_Dataset entries_
BEGIN

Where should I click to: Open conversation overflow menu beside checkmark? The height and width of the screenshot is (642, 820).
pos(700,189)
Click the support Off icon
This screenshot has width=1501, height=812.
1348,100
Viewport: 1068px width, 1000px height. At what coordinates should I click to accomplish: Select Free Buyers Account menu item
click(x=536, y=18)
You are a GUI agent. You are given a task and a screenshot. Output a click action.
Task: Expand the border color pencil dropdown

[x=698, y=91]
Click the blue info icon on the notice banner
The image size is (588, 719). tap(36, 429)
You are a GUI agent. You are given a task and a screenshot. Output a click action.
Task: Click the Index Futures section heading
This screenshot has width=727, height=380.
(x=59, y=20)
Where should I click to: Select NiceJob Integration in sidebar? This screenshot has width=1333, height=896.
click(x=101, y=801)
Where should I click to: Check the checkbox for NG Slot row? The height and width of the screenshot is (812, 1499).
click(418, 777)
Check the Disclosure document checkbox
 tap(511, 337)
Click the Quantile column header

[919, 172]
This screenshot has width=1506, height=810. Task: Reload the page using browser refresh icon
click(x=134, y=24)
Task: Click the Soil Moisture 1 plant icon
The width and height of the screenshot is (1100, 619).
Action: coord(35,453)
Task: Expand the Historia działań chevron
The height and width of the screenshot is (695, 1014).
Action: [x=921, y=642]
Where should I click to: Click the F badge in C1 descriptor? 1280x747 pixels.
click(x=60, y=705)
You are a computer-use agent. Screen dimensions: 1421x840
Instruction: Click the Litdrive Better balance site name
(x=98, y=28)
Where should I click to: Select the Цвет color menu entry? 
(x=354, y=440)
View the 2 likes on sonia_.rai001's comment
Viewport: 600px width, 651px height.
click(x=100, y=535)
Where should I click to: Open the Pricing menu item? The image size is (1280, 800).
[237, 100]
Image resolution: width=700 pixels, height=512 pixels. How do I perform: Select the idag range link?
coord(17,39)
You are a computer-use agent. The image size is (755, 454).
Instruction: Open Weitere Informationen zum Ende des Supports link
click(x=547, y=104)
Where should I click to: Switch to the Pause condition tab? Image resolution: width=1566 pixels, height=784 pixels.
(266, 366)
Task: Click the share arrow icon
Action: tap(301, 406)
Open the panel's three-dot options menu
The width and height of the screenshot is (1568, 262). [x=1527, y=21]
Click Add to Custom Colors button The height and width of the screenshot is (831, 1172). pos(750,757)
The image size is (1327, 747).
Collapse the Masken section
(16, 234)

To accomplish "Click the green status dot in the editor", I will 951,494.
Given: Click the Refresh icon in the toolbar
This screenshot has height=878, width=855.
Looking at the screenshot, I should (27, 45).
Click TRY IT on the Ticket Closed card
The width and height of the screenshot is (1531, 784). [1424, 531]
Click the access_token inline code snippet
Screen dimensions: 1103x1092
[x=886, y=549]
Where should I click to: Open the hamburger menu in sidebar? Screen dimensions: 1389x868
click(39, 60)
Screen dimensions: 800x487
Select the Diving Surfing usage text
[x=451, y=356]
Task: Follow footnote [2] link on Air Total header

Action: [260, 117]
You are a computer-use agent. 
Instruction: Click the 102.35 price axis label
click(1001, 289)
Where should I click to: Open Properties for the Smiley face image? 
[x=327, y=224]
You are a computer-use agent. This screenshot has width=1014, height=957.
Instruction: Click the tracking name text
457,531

END

_Prompt_
Retyping every entry exactly is the whole of the task.

_Completed task_
Where should I click to: Open conversation overflow menu beside checkmark? The height and width of the screenshot is (642, 820).
pos(700,189)
Click the support Off icon
This screenshot has width=1501, height=812.
1348,100
Viewport: 1068px width, 1000px height. At what coordinates should I click to accomplish: Select Free Buyers Account menu item
click(x=536, y=18)
You are a GUI agent. You are given a task and a screenshot. Output a click action.
Task: Expand the border color pencil dropdown

[x=698, y=91]
Click the blue info icon on the notice banner
The image size is (588, 719). tap(36, 429)
You are a GUI agent. You are given a task and a screenshot. Output a click action.
Task: Click the Index Futures section heading
This screenshot has width=727, height=380.
(x=59, y=20)
Where should I click to: Select NiceJob Integration in sidebar? This screenshot has width=1333, height=896.
click(x=101, y=801)
Where should I click to: Check the checkbox for NG Slot row? The height and width of the screenshot is (812, 1499).
click(418, 777)
Check the Disclosure document checkbox
 tap(511, 337)
Click the Quantile column header

[919, 172]
This screenshot has width=1506, height=810. Task: Reload the page using browser refresh icon
click(x=134, y=24)
Task: Click the Soil Moisture 1 plant icon
The width and height of the screenshot is (1100, 619).
Action: coord(35,453)
Task: Expand the Historia działań chevron
The height and width of the screenshot is (695, 1014).
Action: [x=921, y=642]
Where should I click to: Click the F badge in C1 descriptor? 1280x747 pixels.
click(x=60, y=705)
You are a computer-use agent. Screen dimensions: 1421x840
Instruction: Click the Litdrive Better balance site name
(x=98, y=28)
Where should I click to: Select the Цвет color menu entry? 
(x=354, y=440)
View the 2 likes on sonia_.rai001's comment
Viewport: 600px width, 651px height.
click(x=100, y=535)
Where should I click to: Open the Pricing menu item? The image size is (1280, 800).
[237, 100]
Image resolution: width=700 pixels, height=512 pixels. How do I perform: Select the idag range link?
coord(17,39)
You are a computer-use agent. The image size is (755, 454).
Instruction: Open Weitere Informationen zum Ende des Supports link
click(x=547, y=104)
Where should I click to: Switch to the Pause condition tab? Image resolution: width=1566 pixels, height=784 pixels.
(266, 366)
Task: Click the share arrow icon
Action: tap(301, 406)
Open the panel's three-dot options menu
The width and height of the screenshot is (1568, 262). [x=1527, y=21]
Click Add to Custom Colors button The height and width of the screenshot is (831, 1172). pos(750,757)
The image size is (1327, 747).
Collapse the Masken section
(16, 234)

To accomplish "Click the green status dot in the editor", I will 951,494.
Given: Click the Refresh icon in the toolbar
This screenshot has height=878, width=855.
Looking at the screenshot, I should (27, 45).
Click TRY IT on the Ticket Closed card
The width and height of the screenshot is (1531, 784). [1424, 531]
Click the access_token inline code snippet
Screen dimensions: 1103x1092
[x=886, y=549]
Where should I click to: Open the hamburger menu in sidebar? Screen dimensions: 1389x868
click(39, 60)
Screen dimensions: 800x487
Select the Diving Surfing usage text
[x=451, y=356]
Task: Follow footnote [2] link on Air Total header

Action: [260, 117]
You are a computer-use agent. 
Instruction: Click the 102.35 price axis label
click(1001, 289)
Where should I click to: Open Properties for the Smiley face image? 
[x=327, y=224]
You are a computer-use agent. This screenshot has width=1014, height=957.
Instruction: Click the tracking name text
457,531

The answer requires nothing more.